This section describes the properties to be set in pdfs-site.xml.
Property | Value to be set |
---|---|
pdfs.fs.local.basedir DFS mount directory path | Path joining BDPP_PDFS_MOUNTPOINT and BDPP_HADOOP_TOP_DIR in bdpp.conf Example If the bdpp.conf configuration file has the following settings, this path is /mnt/pdfs/hadoop. BDPP_PDFS_MOUNTPOINT=/mnt/pdfs BDPP_HADOOP_TOP_DIR=/hadoop |
pdfs.fs.local.homedir Home directory path for users in the DFS FileSystem class | /user |
pdfs.security.authorization Whether to use the MapReduce job user authentication of the DFS | true |
pdfs.fs.local.buffer.size Default buffer size (bytes) used during Read/Write | 524288 (512 KB) (*1) |
pdfs.fs.local.block.size Data size (bytes) into which Map tasks are split for MapReduce jobs | 268435456 (256 MB) |
pdfs.fs.local.posix.umask Whether to reflect the process umask value in access permissions set when creating a file or directory | true (*2) |
pdfs.fs.local.cache.location Whether to use the cache local MapReduce feature | true |
pdfs.fs.local.cache.minsize Size (bytes) of files excluded from the cache local MapReduce feature | 1048576 (1 MB) |
pdfs.fs.local.cache.procs Number of multiplex executions when the cache local MapReduce feature obtains the memory cache information | 40 |
*1: Use the greater of the value to be set or the io.file.buffer.size value in "C.2 core-site.xml".

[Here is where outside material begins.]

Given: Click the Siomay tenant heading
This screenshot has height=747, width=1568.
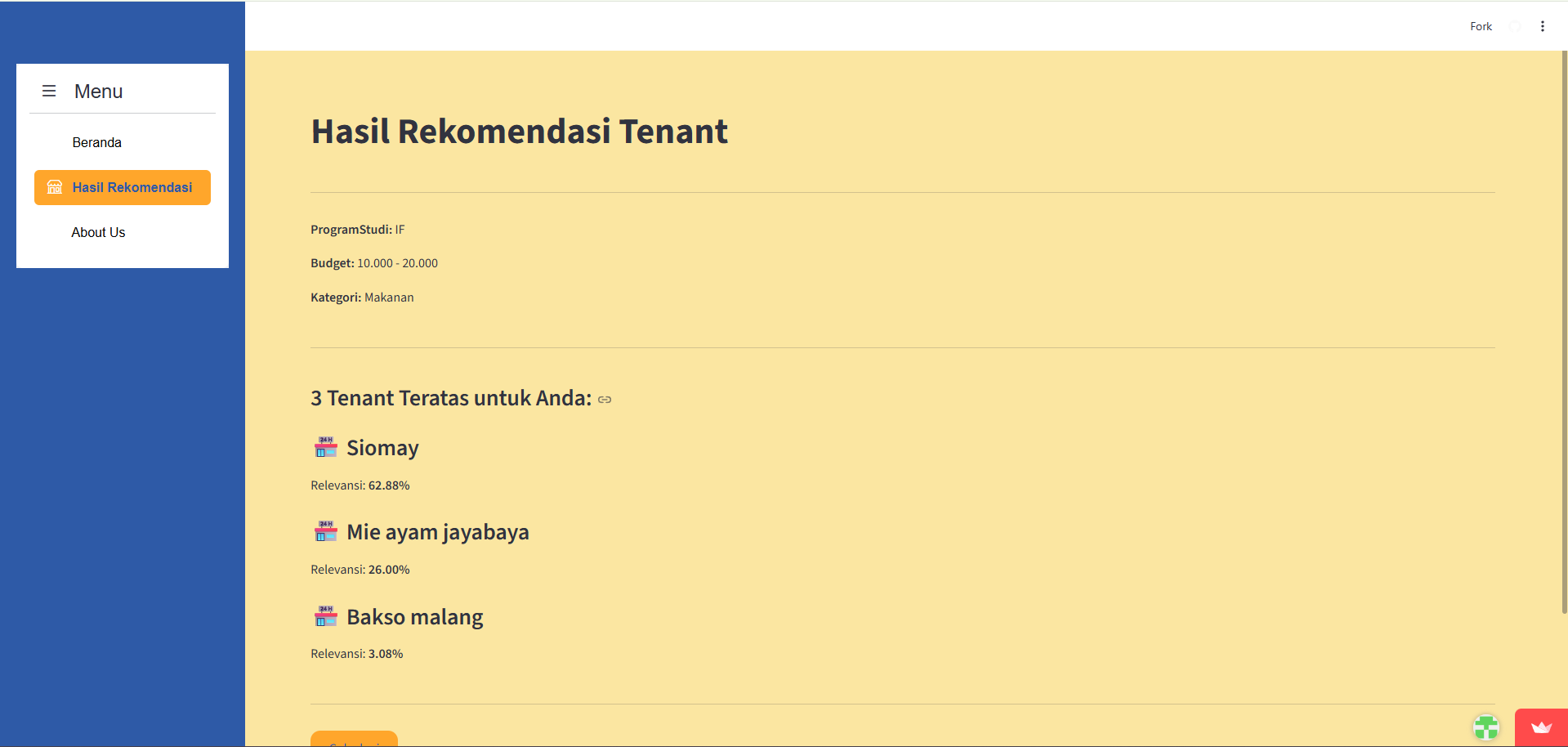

*2: true: Uses the umask value (POSIX-compatible)/false: Does not use the umask value (HDFS-compatible)
Information
The cache local MapReduce feature
When pdfs.fs.local.cache.location is enabled (true), this feature obtains the memory cache retention node information of the target file when a MapReduce job starts. It also prioritizes assignment of the Map task to the node that has the cache, as a result, speeding up Map phase processing.
Additionally, as it is costly to obtain the memory cache retention node information, settings can be configured to not obtain information from files that are smaller than the size specified in pdfs.fs.local.cache.minsize.